Saved data entries =>
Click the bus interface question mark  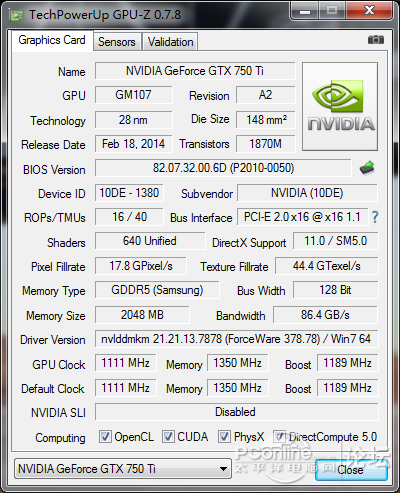point(375,217)
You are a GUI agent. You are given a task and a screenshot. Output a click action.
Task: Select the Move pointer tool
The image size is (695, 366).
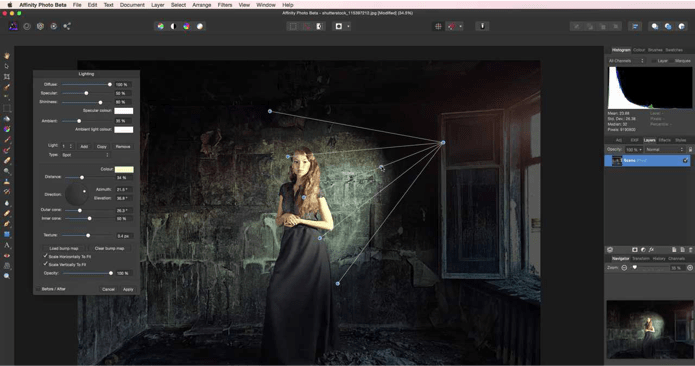7,66
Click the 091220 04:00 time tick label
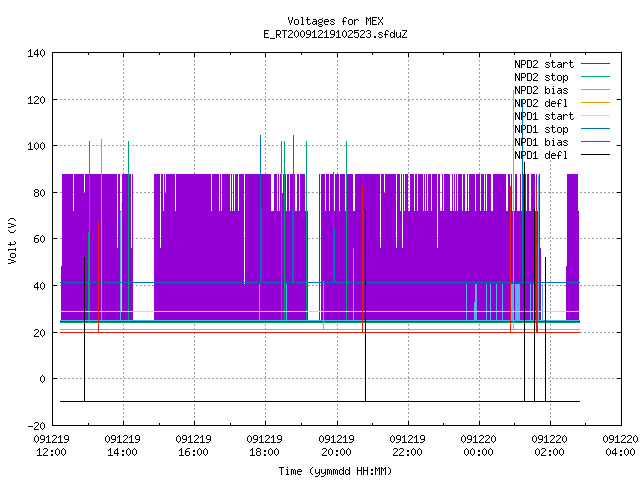 click(620, 446)
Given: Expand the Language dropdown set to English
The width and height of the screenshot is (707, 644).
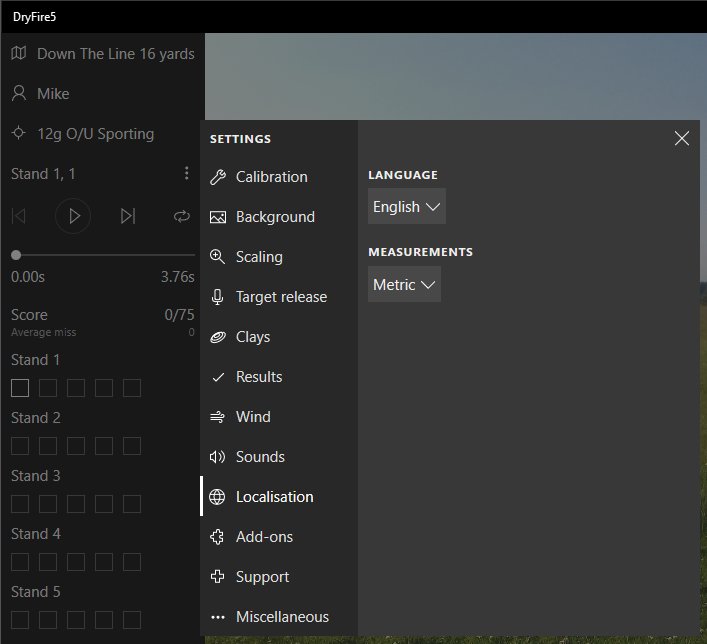Looking at the screenshot, I should tap(406, 207).
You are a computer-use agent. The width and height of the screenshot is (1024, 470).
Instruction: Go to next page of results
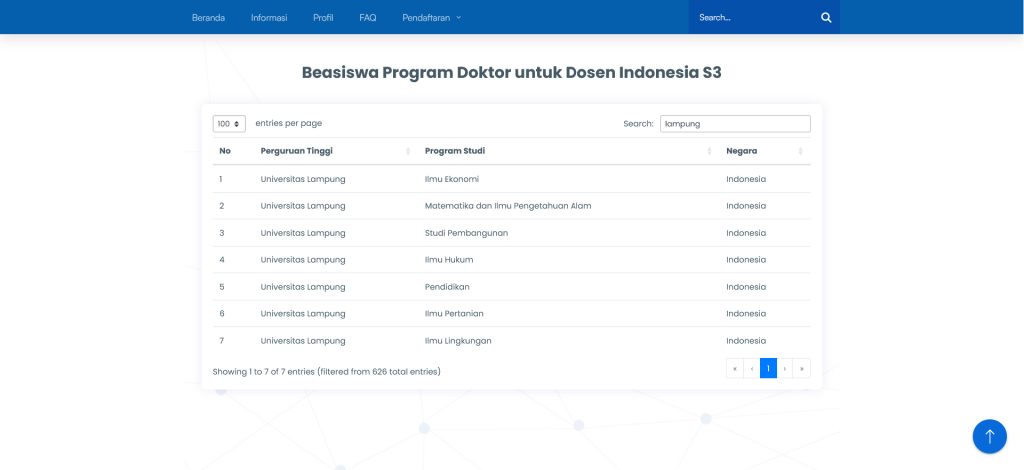point(785,368)
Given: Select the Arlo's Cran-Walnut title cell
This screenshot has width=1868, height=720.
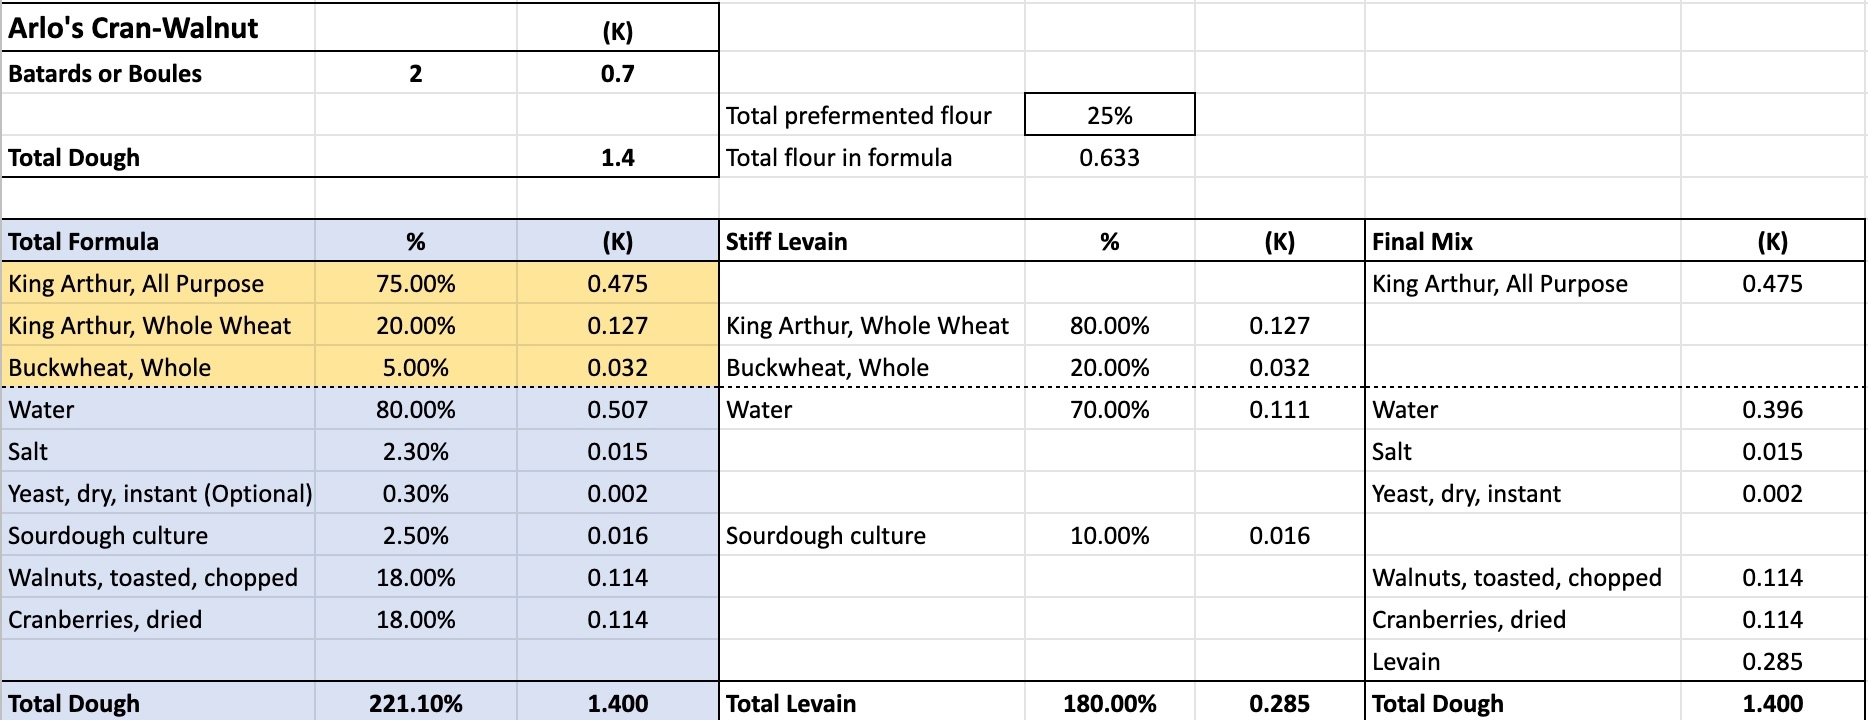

Instructions to follow => Your task is to restate word for word the lines from the one containing "Given: Select the" through the last line of the data, both ends included, with no pictures.

Your solution =>
Given: Select the Arlo's Cran-Walnut title cell
This screenshot has width=1868, height=720.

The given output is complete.